This is a computer vision application that moves the mouse pointer based on eye movements. Four Intel pretrained models were employed in the detection pipeline:
- face-detection-adas-binary-0001 - for detection of human face
- to head-pose-estimation-adas-0001 - for detection of head poses
- landmarks-regression-retail-0009 - for detection of facial landmarks (eyes, nose, etc)
- gaze-estimation-adas-0002 - for detection of eye gazes
The following diagram illustrates the workflow:
┣ bin
┃ ┗ demo.mp4
┣ images/
┃ ┗ pipeline.png
┣ src/
┃ ┣ face_detection.py
┃ ┣ facial_landmarks_detection.py
┃ ┣ gaze_estimation.py
┃ ┣ head_pose_estimation.py
┃ ┣ input_feeder.py
┃ ┣ main.py
┃ ┗ mouse_controller.py
┣ .gitignore
┣ README.md
┗ requirements.txt
- Clone (or download) this repo
git clone https://github.com/Ileriayo/computer_pointer_controller.git
cd computer_pointer_controller
- Create a virtual environment e.g.
virtualenv venv
source venv/bin/activate
- Install application dependencies
pip3 install -r requirements.txt
- Download the required models using the model downloader
mkdir -p models
python3 <path/to/downloader.py> --name <model-name> -o models
Navigate to the src/
directory and execute the main.py
script with the required arguments.
See the documentation for more info.
python3 main.py <arguments>
Arguments | Description | Required |
---|---|---|
-h, --help | show this help message and exit | False |
-cpu_ext | MKLDNN (CPU) targeted custom layers. Absolute path to a shared library with the kernels impl. | False |
-m_fd | *Path to a trained model for face detection | True |
-m_hpe | *Path to a trained model for head pose estimation | True |
-m_ld | *Path to a trained model for facial landmark detection | True |
-m_ge | *Path to a trained model for gaze estimation | True |
-i | *Path to image or video file or specify 'cam' for webcam live feed | True |
-d | Target device to infer on: CPU, GPU, FPGA or MYRIAD is acceptable (CPU by default) | False |
-pt | Probability treshold for face detection model | False |
-v | Visualization flag - set to no display by default, to set display frames, specify 't' or 'yes' or 'true' or '1' | False |
*Do not add the model extension (e.g., .xml or .bin)

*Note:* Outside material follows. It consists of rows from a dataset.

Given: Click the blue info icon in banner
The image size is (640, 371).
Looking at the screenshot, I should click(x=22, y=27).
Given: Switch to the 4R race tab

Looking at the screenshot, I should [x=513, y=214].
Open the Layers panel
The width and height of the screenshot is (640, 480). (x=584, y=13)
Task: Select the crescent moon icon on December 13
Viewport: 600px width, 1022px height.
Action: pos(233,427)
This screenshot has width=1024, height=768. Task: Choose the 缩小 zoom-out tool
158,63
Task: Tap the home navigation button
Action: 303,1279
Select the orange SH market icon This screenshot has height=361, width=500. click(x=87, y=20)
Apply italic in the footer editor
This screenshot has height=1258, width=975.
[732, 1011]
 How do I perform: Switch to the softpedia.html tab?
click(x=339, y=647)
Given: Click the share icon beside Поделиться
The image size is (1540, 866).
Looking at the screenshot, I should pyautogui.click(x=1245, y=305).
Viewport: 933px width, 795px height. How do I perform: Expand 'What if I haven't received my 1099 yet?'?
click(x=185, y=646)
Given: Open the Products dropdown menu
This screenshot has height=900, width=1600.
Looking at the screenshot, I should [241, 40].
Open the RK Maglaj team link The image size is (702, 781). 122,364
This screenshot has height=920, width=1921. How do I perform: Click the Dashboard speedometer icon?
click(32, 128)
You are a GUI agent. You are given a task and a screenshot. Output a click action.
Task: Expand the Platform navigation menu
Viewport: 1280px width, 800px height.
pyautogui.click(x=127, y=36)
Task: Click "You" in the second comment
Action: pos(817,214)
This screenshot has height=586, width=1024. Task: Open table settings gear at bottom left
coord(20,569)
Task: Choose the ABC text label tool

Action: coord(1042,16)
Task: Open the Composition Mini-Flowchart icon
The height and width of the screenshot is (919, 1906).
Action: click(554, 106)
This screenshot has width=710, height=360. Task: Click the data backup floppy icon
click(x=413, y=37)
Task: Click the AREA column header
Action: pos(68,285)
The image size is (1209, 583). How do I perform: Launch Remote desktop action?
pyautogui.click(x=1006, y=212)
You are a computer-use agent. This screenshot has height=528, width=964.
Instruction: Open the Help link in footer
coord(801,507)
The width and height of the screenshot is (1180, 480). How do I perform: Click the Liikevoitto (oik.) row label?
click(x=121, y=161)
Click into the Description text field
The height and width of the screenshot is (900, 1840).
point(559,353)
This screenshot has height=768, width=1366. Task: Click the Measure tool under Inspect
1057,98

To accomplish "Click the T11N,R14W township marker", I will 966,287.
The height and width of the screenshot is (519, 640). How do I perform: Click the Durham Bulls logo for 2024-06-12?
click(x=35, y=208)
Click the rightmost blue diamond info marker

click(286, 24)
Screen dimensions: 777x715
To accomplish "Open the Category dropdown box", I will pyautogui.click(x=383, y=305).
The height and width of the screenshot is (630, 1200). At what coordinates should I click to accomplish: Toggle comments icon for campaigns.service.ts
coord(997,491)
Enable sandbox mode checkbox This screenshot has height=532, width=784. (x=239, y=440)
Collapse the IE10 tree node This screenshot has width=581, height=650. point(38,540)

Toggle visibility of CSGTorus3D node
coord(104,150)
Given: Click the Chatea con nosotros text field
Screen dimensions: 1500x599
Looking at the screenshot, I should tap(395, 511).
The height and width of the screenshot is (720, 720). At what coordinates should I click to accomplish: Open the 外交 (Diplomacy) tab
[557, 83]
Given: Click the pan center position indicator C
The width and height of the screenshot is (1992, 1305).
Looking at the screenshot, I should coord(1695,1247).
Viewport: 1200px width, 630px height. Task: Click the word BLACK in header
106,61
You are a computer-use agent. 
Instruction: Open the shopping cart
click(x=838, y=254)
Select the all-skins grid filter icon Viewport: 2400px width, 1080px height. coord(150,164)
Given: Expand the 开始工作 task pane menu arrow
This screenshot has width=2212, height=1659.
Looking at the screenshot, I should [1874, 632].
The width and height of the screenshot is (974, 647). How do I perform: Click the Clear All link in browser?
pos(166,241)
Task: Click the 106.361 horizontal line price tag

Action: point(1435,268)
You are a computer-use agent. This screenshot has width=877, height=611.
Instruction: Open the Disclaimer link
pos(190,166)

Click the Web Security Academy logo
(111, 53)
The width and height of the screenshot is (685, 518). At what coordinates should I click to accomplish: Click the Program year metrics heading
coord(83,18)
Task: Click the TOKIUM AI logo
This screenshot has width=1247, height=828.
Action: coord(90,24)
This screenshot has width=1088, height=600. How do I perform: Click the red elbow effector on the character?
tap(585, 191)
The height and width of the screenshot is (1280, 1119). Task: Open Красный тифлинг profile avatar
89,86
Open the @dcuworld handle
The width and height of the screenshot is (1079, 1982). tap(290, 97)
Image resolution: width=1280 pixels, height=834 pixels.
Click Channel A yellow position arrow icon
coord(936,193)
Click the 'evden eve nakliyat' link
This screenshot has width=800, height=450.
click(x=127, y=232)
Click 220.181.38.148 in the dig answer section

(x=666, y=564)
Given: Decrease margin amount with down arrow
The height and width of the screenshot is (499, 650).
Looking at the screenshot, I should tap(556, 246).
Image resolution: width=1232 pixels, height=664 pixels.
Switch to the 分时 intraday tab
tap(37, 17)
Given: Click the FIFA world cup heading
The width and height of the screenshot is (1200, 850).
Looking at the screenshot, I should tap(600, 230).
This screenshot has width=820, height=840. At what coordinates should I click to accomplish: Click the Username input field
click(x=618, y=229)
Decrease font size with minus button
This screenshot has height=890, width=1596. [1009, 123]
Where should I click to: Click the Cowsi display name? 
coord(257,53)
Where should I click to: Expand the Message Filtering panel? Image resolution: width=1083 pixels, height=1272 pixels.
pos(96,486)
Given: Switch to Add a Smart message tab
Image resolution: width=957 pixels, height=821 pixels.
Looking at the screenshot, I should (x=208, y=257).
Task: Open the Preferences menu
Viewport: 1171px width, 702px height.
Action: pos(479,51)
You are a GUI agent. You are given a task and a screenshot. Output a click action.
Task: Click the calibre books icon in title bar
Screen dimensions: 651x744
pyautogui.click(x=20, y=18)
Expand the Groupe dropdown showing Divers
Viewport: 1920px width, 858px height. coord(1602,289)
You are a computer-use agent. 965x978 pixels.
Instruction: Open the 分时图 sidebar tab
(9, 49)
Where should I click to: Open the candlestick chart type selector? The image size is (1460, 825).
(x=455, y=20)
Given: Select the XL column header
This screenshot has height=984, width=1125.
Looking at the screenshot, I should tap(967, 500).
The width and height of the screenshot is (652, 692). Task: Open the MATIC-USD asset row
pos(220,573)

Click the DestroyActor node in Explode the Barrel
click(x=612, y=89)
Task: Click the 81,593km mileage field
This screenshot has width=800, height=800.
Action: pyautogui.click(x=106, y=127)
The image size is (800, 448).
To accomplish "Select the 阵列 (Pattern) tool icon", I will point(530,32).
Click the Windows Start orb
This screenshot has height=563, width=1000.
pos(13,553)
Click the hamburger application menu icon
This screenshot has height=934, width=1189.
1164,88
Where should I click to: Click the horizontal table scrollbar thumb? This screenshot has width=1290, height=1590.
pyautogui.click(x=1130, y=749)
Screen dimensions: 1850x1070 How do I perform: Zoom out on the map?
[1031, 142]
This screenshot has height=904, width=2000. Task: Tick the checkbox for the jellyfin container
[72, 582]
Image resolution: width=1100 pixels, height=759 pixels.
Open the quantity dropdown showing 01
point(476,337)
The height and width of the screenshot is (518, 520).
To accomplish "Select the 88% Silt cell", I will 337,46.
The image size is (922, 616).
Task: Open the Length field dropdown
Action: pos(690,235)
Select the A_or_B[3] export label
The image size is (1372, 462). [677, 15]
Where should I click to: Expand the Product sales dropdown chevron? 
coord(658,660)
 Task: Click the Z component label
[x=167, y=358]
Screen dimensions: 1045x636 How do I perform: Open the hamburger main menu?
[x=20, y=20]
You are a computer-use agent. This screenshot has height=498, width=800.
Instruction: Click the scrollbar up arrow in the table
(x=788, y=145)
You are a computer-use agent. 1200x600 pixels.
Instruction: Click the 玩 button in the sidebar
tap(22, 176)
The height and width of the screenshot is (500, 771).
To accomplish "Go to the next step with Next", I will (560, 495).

Face Detection Model (FP32-INT1) | ||
---|---|---|
Facial Landmark, Head Pose Estimation & Gaze Estimation Models (FP16, FP16-INT8, FP32) | ||
---|---|---|
From the two groups of diagrams above (three each):
- group 1: a single model precision (FP32-INT1) of the face detection model was tested against different model precisions for the other three models in the pipeline,
- group 2: the three remaining models were comapred with each other based on their corresponding model precisions.
Looking at the FP16-INT8 columns, the load time for the face detection model had the lowest inference time and highest fps. It also took the least amount of time to load the model into the Inference Engine. FP16 models store dat using half the bits required for FP32 models, hence it is no wonder that the time it takes to load them into the Inference Engine will be faster than that of FP32. Ditto for processing speed.
In the seccond group (the three remaining models), the model load time for the gaze estimation model appeared to be the highest out of all three. Across all model precisions, the Facial Landmark model had the least inference time, but the Gaze Estimation model seemed to have slowed down the rate at which the system carried out inference, thereby having the lowest fps.
Using a live input feed from the webcam, whenver a face is not being detected, due to low lighting or simply because there is no face in the camera's line of view the system crashes. I handled this by displaying a text on the webcam feed that allows the user know that no face is currently being detected. Once the user make the neccessary adjustments and there is now a detection, the flow continues.